I am working on a Javascript web application (SPA) with RESTful api on the back-end. In my client-side datacontext I want to add objects to my model graph and then send the whole graph to server at once.

Suppose the following example:

I have a Person object in my model which itself has an array of say PhoneNumbers as a property. Now I load a Person from api for edditing and map it to my model. Suppose I want to add some phone number objects to my PhoneNumbers. For this I add each number e.g. {"id": 0, "number": 6536652226} with an id of zero to my client model and send the whole graph to server when user clicks save. In server I add the objects with the id of zero (new objects) to database with auto-incremented ids.

I am doing my project based on a tutorial. They do something like this to add objects to context:

                var items = {},
                    // returns the model item produced by merging json obj into context
                    mapJsonToContext = function (json) {
                        var id = mapper.getJsonId(json);
                        var existingItem = items[id];
                        items[id] = mapper.fromDto(json, existingItem); //returns the mapped obj
                        return items[id];
                    },
                    add = function (newObj) {
                    items[newObj.id()] = newObj;
                    }

The problem is that if I use this method I wouldn't be able to remove by id the newly-added-not-yet-saved items in client-side 'cause all the ids are zero!

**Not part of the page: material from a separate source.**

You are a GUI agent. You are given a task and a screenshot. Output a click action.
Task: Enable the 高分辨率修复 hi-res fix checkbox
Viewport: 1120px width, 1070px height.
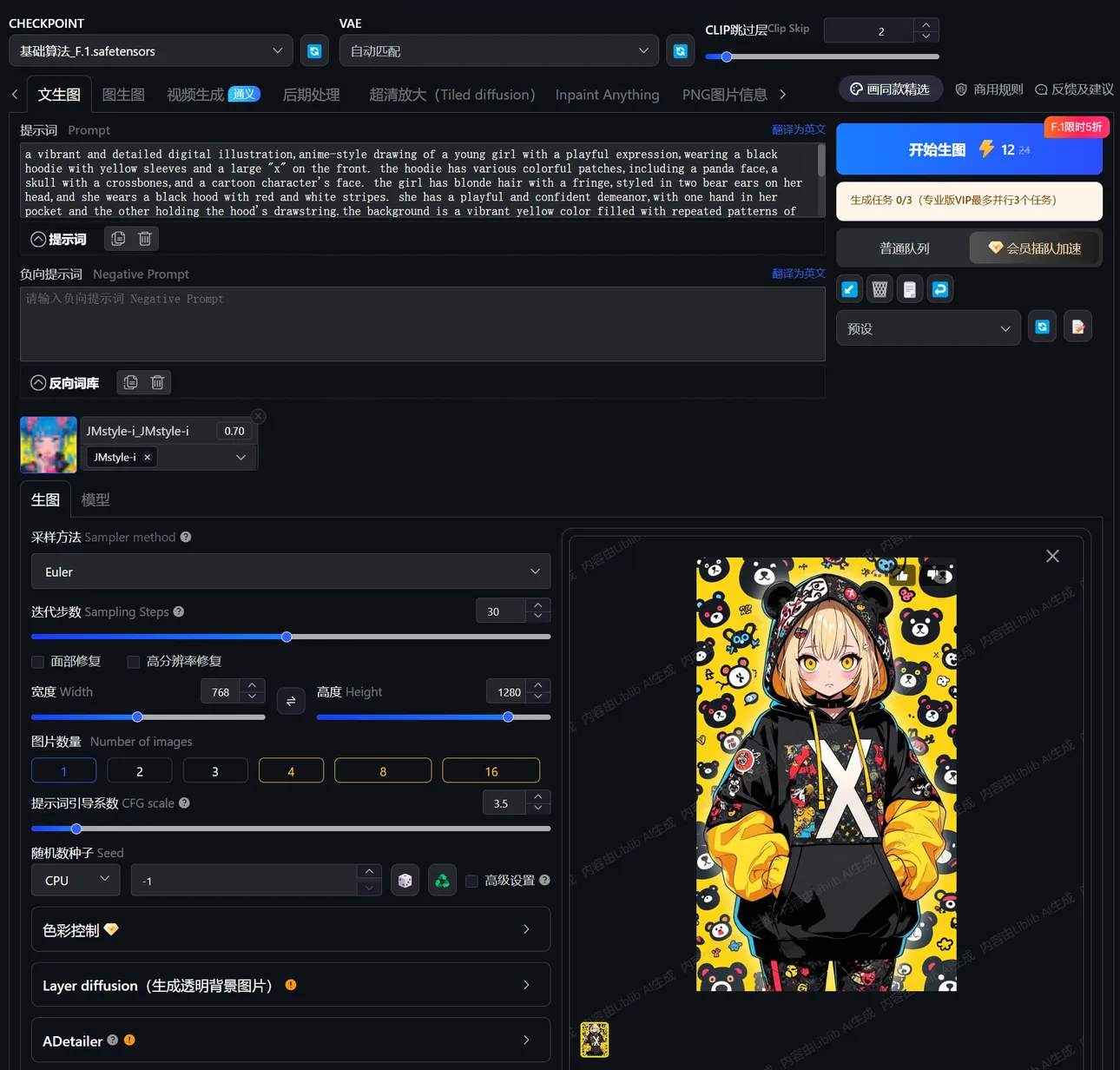[134, 662]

Any suggestions to fix this, or do I need a totally different approach?

like image 528
Pejman Avatar asked Mar 21 '26 03:03

Pejman


1 Answers

First of all, two little misconceptions I've spot:

1) Forget about "associative arrays". Numeric arrays are the only kind arrays you have; the other constructs are just "objects" (this is not PHP).

2) If it's JSON it's a string, not an object.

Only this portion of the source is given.